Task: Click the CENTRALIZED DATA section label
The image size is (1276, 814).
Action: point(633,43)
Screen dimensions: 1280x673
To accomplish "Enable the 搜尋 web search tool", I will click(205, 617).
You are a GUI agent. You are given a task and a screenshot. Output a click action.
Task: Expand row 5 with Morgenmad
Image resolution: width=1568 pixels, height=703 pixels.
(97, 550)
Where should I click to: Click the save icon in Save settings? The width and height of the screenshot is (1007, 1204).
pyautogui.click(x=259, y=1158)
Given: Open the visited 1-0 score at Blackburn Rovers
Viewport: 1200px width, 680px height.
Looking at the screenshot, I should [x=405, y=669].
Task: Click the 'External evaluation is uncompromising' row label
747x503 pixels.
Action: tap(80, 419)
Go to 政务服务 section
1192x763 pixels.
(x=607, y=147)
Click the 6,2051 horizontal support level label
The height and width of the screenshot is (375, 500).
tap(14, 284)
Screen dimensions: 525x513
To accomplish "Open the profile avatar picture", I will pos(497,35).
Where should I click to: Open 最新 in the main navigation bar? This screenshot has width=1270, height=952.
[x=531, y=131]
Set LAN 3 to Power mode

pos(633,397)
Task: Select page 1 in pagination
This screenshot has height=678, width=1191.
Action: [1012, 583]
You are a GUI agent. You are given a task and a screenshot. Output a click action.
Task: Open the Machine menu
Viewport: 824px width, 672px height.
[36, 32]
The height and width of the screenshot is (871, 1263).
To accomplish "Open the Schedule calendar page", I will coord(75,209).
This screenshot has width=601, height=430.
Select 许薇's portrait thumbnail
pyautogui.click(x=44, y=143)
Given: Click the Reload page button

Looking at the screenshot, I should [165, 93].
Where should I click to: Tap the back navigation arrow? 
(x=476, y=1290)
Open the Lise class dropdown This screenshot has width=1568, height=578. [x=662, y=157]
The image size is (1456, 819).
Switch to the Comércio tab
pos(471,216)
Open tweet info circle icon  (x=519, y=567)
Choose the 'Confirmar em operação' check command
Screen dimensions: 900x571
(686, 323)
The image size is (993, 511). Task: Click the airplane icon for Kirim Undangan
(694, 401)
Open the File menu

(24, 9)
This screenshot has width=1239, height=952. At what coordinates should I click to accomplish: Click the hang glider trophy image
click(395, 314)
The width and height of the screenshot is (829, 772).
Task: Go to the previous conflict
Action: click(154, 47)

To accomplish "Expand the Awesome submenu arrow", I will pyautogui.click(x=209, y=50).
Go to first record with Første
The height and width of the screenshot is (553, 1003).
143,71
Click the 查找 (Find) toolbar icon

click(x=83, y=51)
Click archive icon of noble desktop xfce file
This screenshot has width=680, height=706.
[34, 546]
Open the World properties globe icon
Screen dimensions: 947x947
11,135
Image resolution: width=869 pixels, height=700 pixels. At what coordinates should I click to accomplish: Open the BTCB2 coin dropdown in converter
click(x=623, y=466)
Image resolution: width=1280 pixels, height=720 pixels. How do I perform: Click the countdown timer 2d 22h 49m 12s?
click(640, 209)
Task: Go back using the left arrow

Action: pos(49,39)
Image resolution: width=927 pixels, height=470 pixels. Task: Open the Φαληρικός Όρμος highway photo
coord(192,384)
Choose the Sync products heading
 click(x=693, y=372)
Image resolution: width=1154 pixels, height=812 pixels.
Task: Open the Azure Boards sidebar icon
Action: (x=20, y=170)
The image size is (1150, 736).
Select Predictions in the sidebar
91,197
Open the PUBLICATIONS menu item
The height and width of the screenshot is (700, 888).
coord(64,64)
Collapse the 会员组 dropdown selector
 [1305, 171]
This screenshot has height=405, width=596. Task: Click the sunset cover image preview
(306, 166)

════

Go through the listing above and list every line that has the word "label".

[Expected answer]:
Task: Click the CENTRALIZED DATA section label
Task: Click the 'External evaluation is uncompromising' row label
Click the 6,2051 horizontal support level label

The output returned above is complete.